Equity Bancshares Reports Q3 Growth

Equity Bancshares, Inc. reported its third-quarter results, showcasing significant growth and positive financial developments. The company's net income for the quarter ended September 30, 2024, was $19.8 million, or $1.28 earnings per diluted share. Notably, this included a favorable resolution of a significant problem loan, resulting in an $8.5 million pre-tax benefit.

The company also closed its merger with Kansasland, adding $28.3 million in loan balances and $42.4 million in deposit balances. Excluding those acquired from Kansasland, the company experienced a 13.6% annualized growth in loan balances, amounting to $117.8 million.

Other financial highlights include a 10.4% increase in tangible book value to $28.38 per share and a 25% increase in the quarterly dividend to $0.15 per share, marking the third consecutive annual increase.

Net interest income for the period declined slightly to $46.0 million, with a net interest margin of 3.87%. The provision for credit losses increased to $1.2 million, primarily due to growth in loan balances during the period. Total non-interest income was $9.3 million, including a gain realized on the acquisition of Kansasland of $831 thousand.

Total non-interest expense for the quarter was $30.3 million, down from $38.9 million in the previous quarter, driven by various factors including a $8.5 million gain from a borrower's repurchase of the company's preferred equity interest.
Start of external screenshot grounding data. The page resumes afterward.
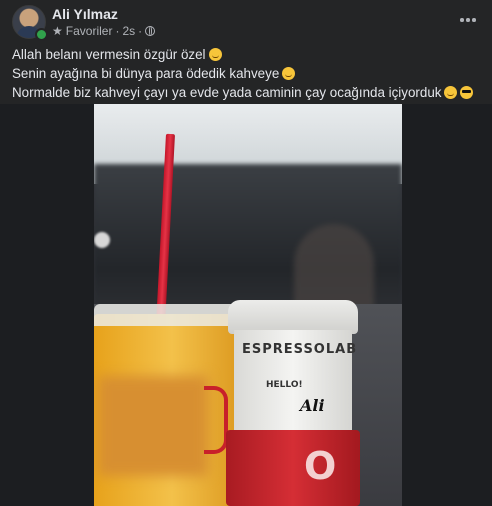 This screenshot has width=492, height=506. Describe the element at coordinates (246, 22) in the screenshot. I see `post-header: Ali Yılmaz ★ Favoriler · 2s ·` at that location.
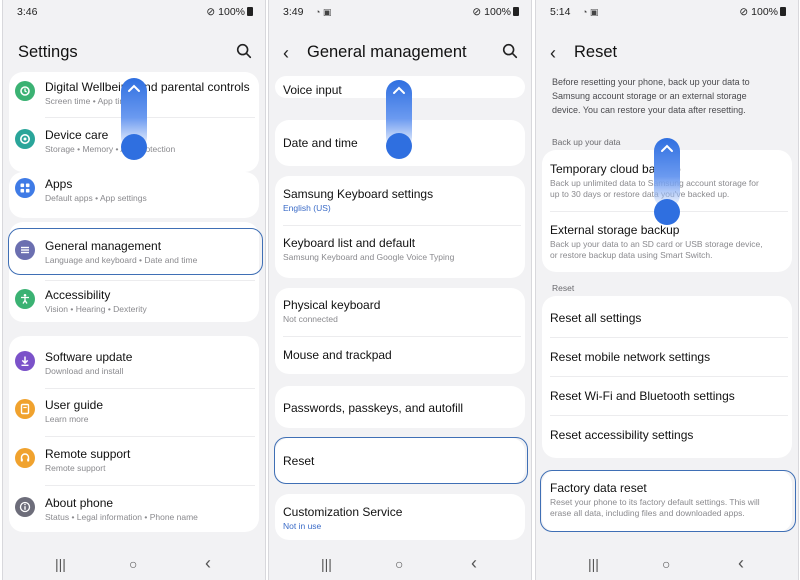 This screenshot has width=800, height=580. Describe the element at coordinates (28, 12) in the screenshot. I see `status-time: 3:46` at that location.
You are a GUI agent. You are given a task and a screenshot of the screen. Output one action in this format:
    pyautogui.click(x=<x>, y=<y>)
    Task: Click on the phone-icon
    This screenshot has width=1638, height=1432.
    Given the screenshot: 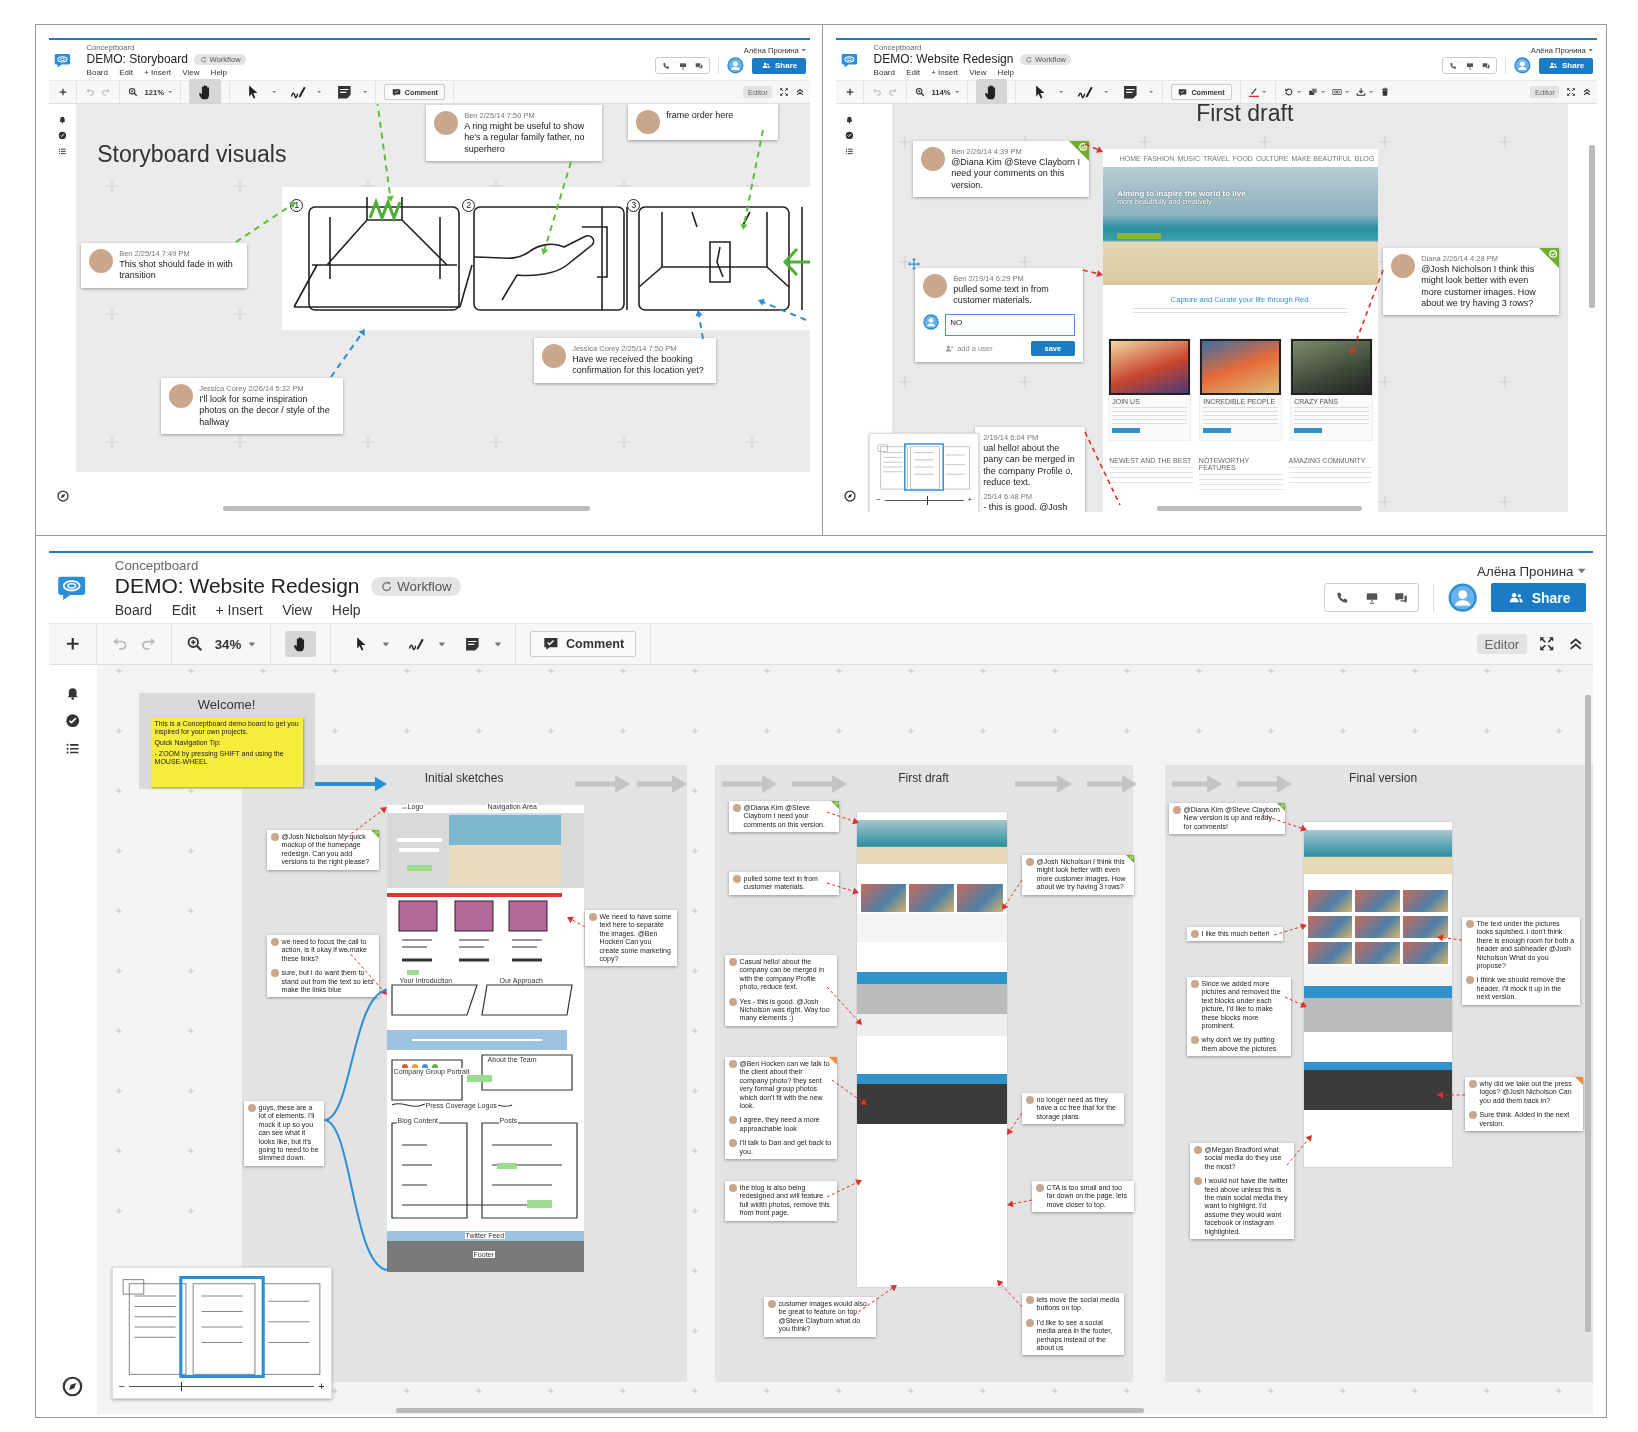 What is the action you would take?
    pyautogui.click(x=1342, y=598)
    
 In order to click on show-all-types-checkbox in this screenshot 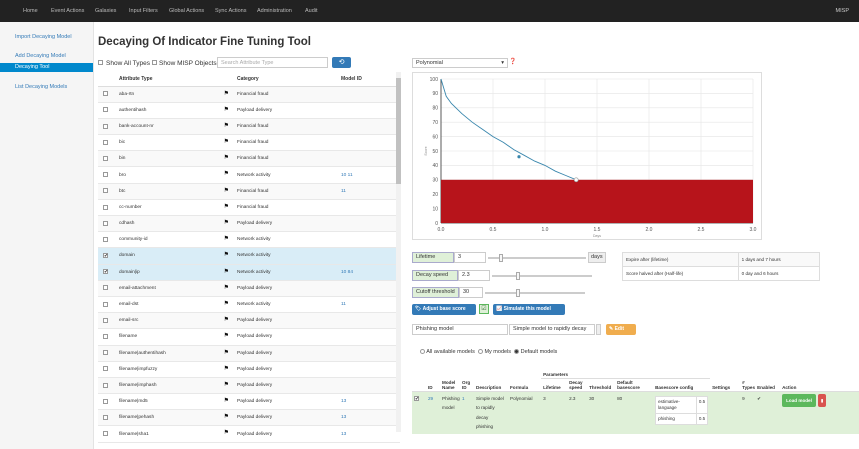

The company's loans held for investment grew to $3.6 billion, a 16.9% increase on an annualized basis, while total assets reached $5.4 billion at the end of the period.

Equity Bancshares also noted improvements in its capital, with tangible book value per share increasing by 10.4% to $28.4. The company's ratio of common equity tier 1 capital to risk-weighted assets was 11.4%, and the total leverage ratio was 9.6% at the end of the quarter.